Work required
Look through the records below, and whenever a line contains "agent", copy it.

Records
******************************
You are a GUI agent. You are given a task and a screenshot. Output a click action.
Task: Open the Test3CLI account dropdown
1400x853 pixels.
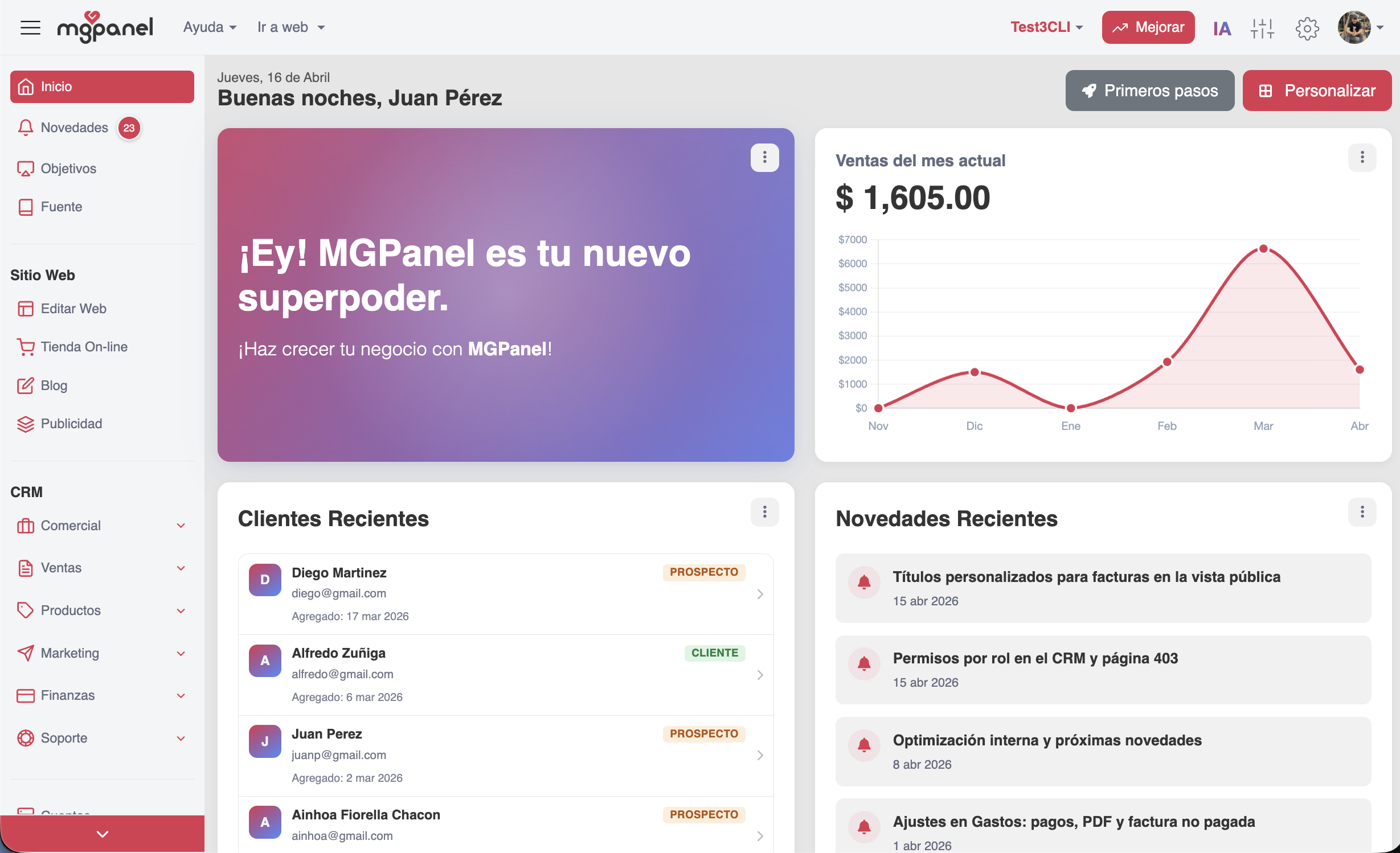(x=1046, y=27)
******************************
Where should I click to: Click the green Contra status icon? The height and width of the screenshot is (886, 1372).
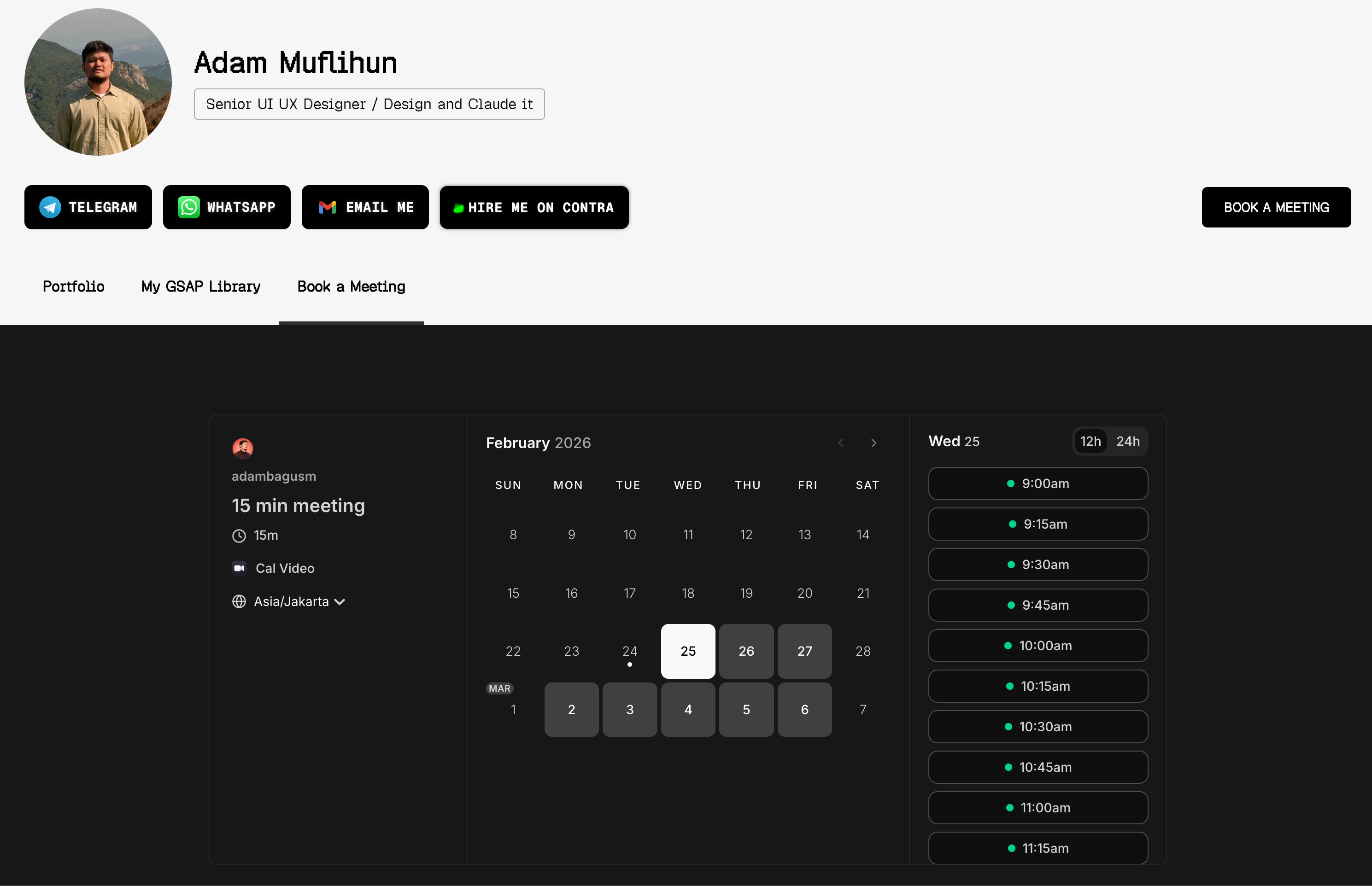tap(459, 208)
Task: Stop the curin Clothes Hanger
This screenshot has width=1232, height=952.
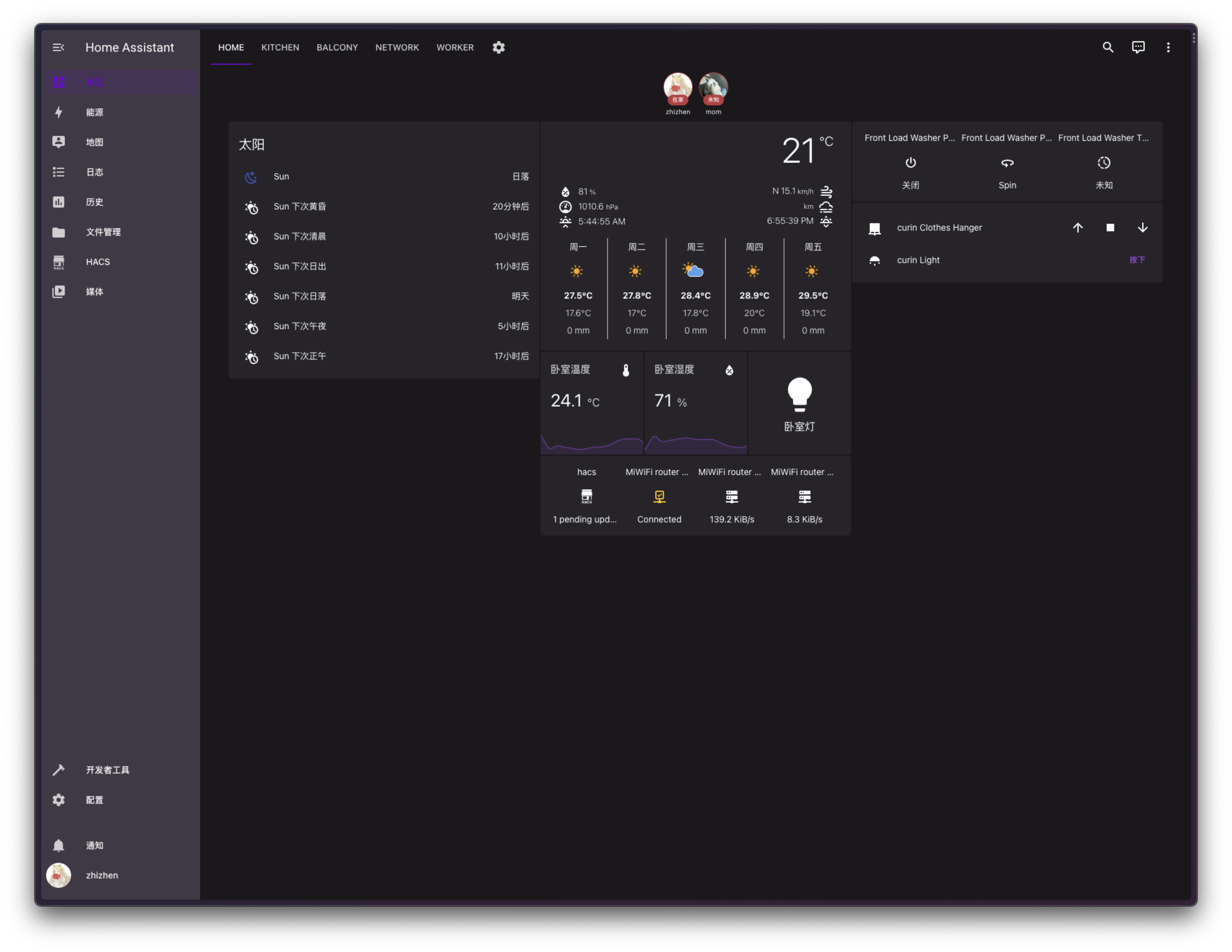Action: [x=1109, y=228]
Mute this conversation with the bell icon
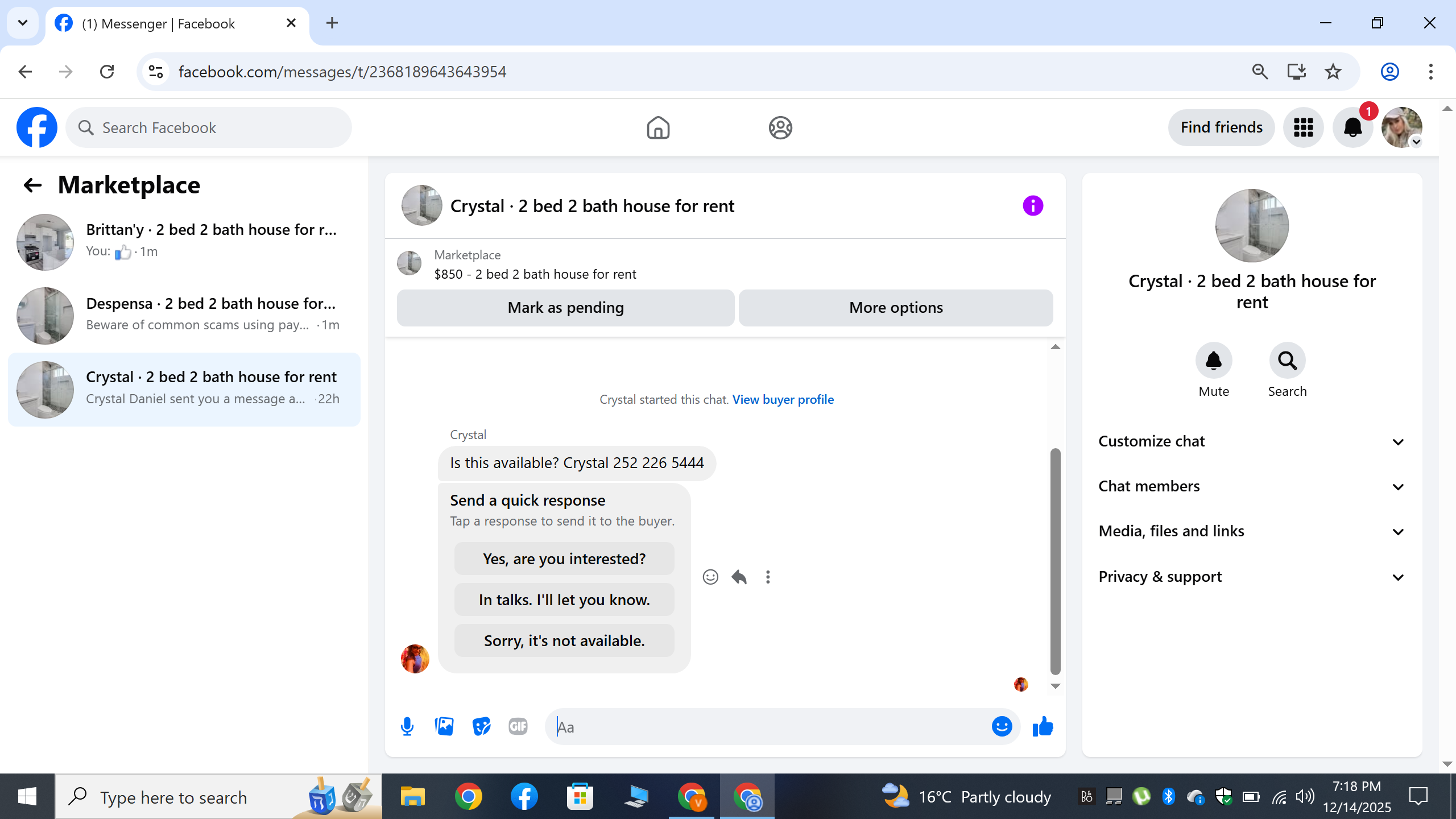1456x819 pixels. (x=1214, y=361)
******************************
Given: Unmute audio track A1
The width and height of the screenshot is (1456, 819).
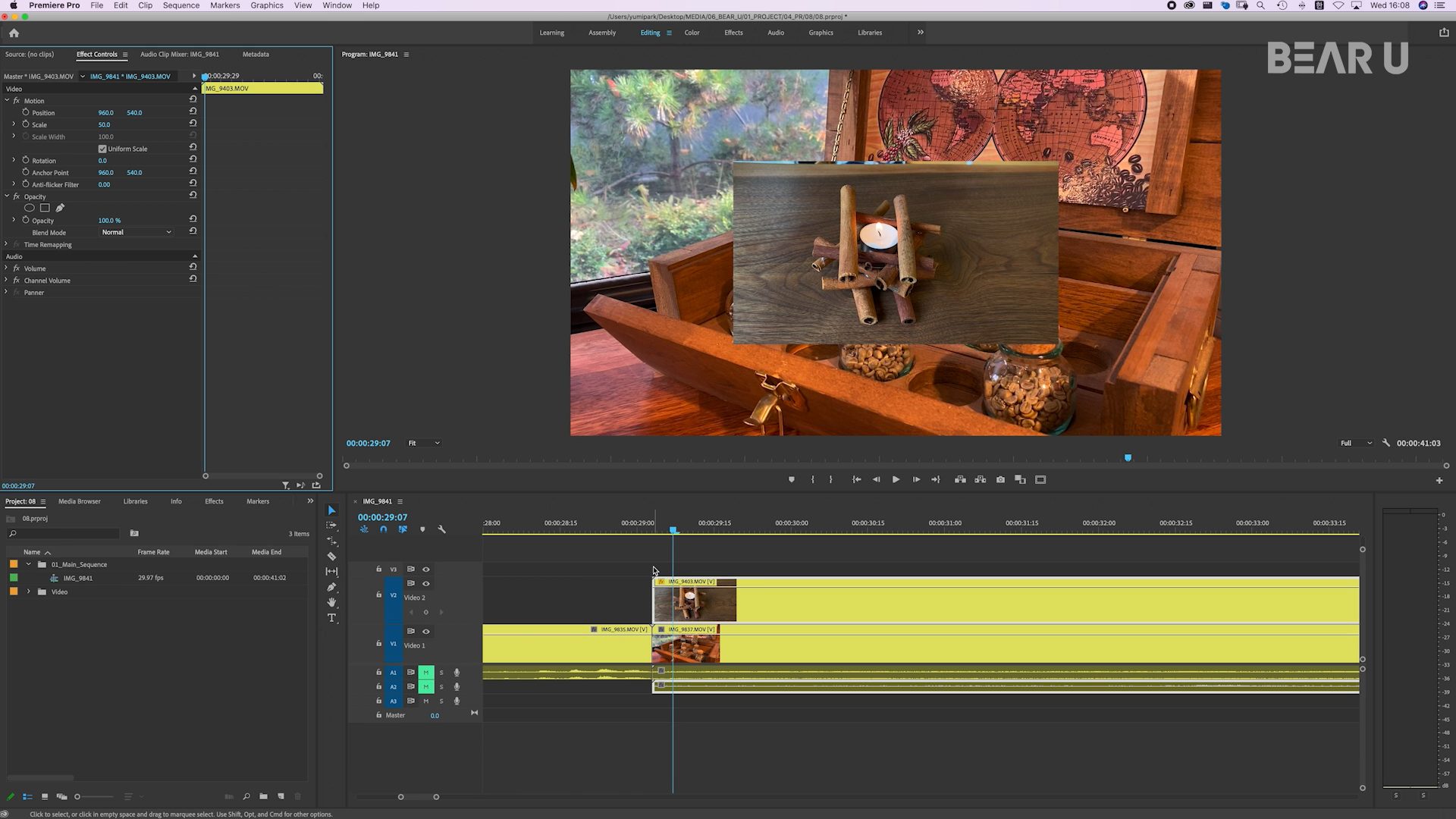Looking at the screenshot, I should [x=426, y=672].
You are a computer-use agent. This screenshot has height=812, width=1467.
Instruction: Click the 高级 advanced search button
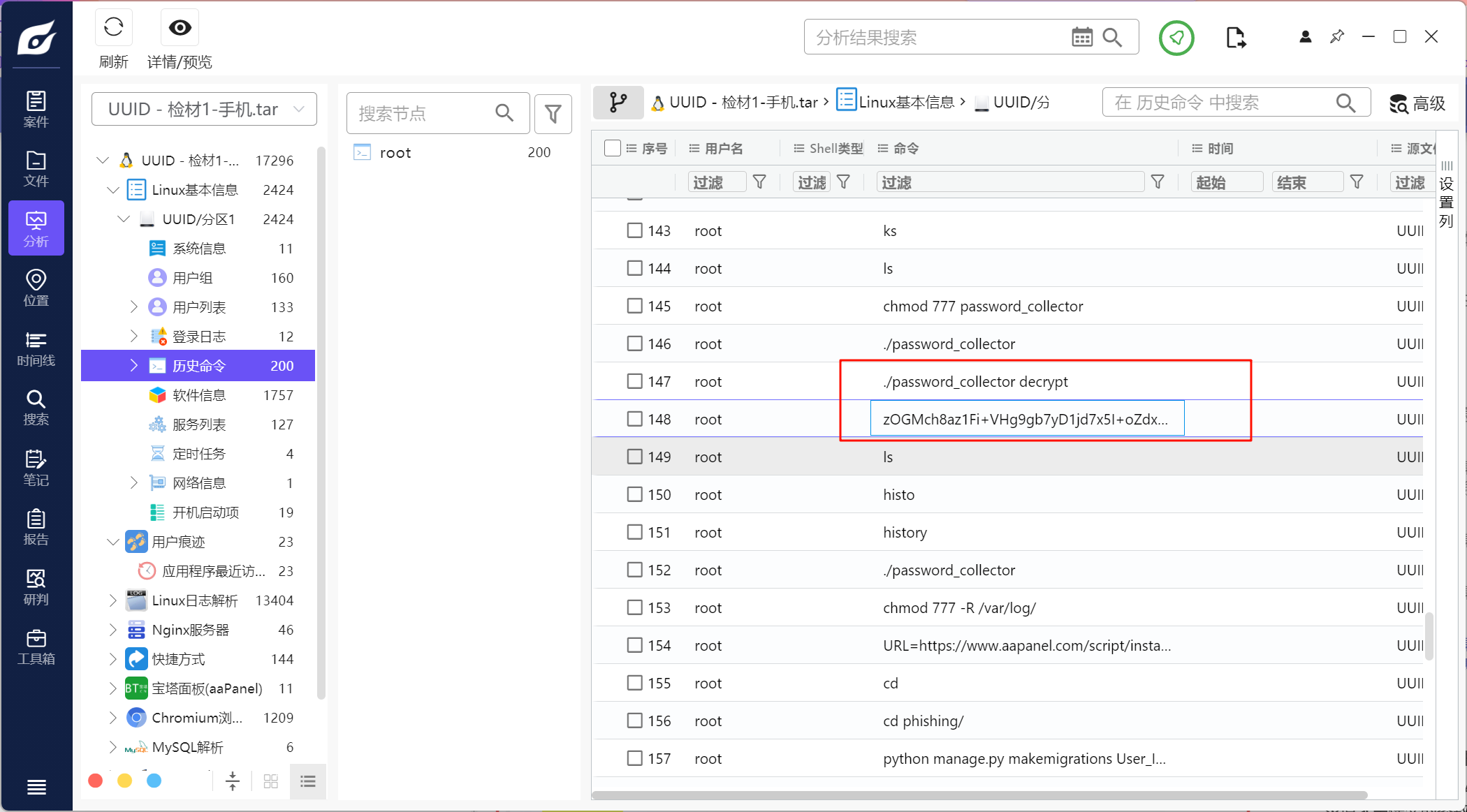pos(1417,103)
******************************
Exercise answer
You are a GUI agent. You are given a task and a screenshot. Output a click action.
You are a computer-use agent. This screenshot has height=812, width=1467.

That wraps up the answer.